Por Eleana Carrasco
El 13 de octubre de 2025 murió Drew Struzan, y con él se apagó una de las luces más brillantes del arte cinematográfico y la ilustración. Tenía 78 años. Su partida no sólo marca el fin de una vida dedicada a la pintura, sino el cierre de una era en la que una imagen podía contener toda la emoción de una historia antes de que se encendieran las luces de la sala de cine.
Para millones de personas en el mundo, Struzan fue el primer contacto con esas películas que marcaron generaciones. Antes de escuchar una nota musical o ver una escena, estaba ahí su obra: rostros iluminados, miradas intensas, atmósferas vibrantes que parecían prometer aventura, misterio o esperanza.

El camino de un soñador
Drew Struzan nació en Oregon en 1947 y desde pequeño encontró en el dibujo un refugio y una forma de expresión.
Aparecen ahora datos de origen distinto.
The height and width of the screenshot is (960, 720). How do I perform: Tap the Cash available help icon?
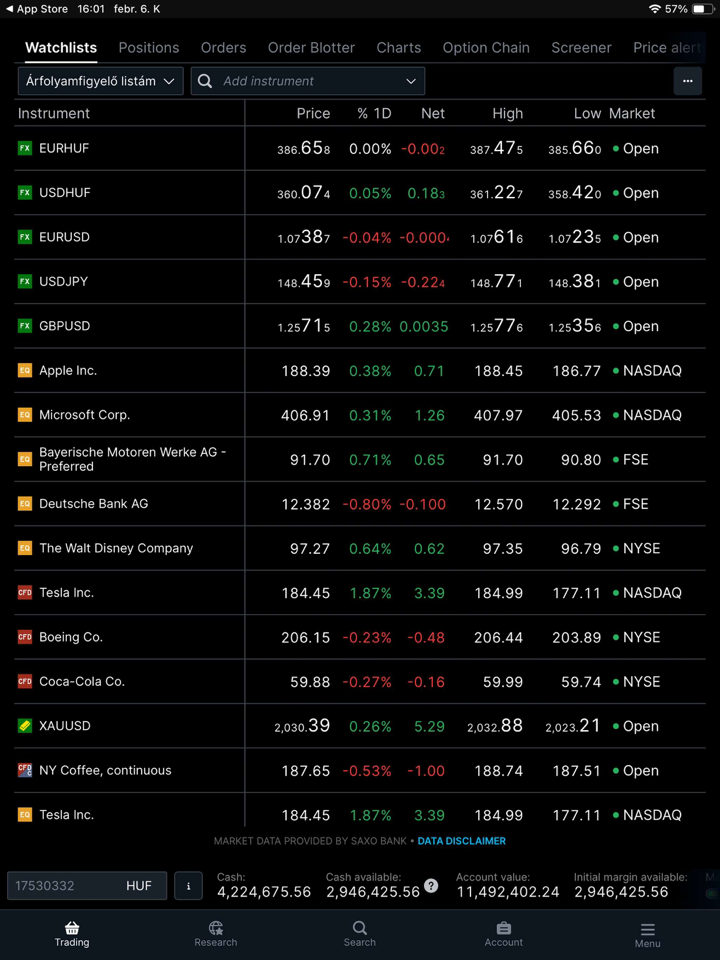pos(431,885)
Antes de que Hollywood llamara a su puerta, su talento ya se había abierto camino en el mundo de la música: pintó portadas para artistas como Alice Cooper y los Beach Boys, y diseñó piezas gráficas para estudios de cine.

Su gran oportunidad llegó en los años setenta, cuando 20th Century Fox encargó el nuevo póster promocional de Star Wars: Episode IV — A New Hope al artista Charles White III. Sin embargo, el estudio no quedó satisfecho con el resultado final y White pidió apoyo a Drew Struzan para encargarse de retratar a los actures, mientras él se centraba en las naves.
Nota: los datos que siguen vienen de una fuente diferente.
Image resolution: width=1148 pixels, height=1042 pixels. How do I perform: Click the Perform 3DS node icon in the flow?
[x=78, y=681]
Esta ilustración se convertiría en la favorita del director del filme, George Lucas, quien contrató a Struzan para Lucasfilm e Industrial Light and Magic durante los siguientes treinta y cinco años. Nadie imaginó entonces que esa colaboración cambiaría para siempre el rostro de la cultura pop.
El auge de un estilo inconfundible
Durante las siguientes décadas, Struzan firmó más de 150 carteles cinematográficos. Star Wars, Indiana Jones, Volver al Futuro, Blade Runner, E.T., Hook, Harry Potter y la Piedra Filosofal, The Shawshank Redemption: títulos inolvidables que, para muchos, están asociados de forma inseparable con la imagen que él les dio.










Su estilo era único. En tiempos previos al dominio digital, Struzan pintaba emociones: la épica, el miedo, la ternura o la aventura estaban contenidas en cada trazo de aerógrafo y pintura manual. No ilustraba escenas; creaba atmósferas. Y por eso directores como Steven Spielberg y Guillermo del Toro no lo veían solo como un colaborador, sino como un narrador visual que contaba la historia antes de que esta comenzara.
Un adiós pausado
En 2008 anunció su retiro oficial. Aunque volvió en momentos especiales —como con el póster de Star Wars: The Force Awakens—, el ritmo se fue apagando poco a poco. En marzo de este año, su esposa Dylan compartió públicamente que Drew padecía Alzheimer desde hacía varios años. Su memoria y sus manos, que tantas veces habían dibujado mundos, comenzaban a borrarse lentamente.
Un legado que persiste
La muerte de Drew Struzan deja un vacío, pero también un legado inmenso. Sus pósteres no fueron simples piezas promocionales: fueron puertas abiertas a la imaginación colectiva. Inspiraron a generaciones de ilustradores, diseñadores y soñadores que crecieron con la certeza de que una pintura podía condensar todo el poder de una historia.
En 2013, el documental Drew: The Man Behind the Poster lo retrató rodeado de admiración. George Lucas, Steven Spielberg, Guillermo del Toro y otros grandes creadores reconocieron en él a un artista capaz de capturar la magia con un pincel.
“Drew Struzan no sólo pintó pósteres. Pintó sueños. Le dio rostro a la emoción de entrar al cine”, escribió Guillermo del Toro en X tras conocerse la noticia.
Las salas cambiarán, las pantallas evolucionarán, pero su obra seguirá ahí: en muros, en colecciones, en la memoria viva de quienes alguna vez se enamoraron del cine a través de una imagen. Drew permanece, como los clásicos, en millones de espectadores que crecimos bajo el hechizo de sus imágenes.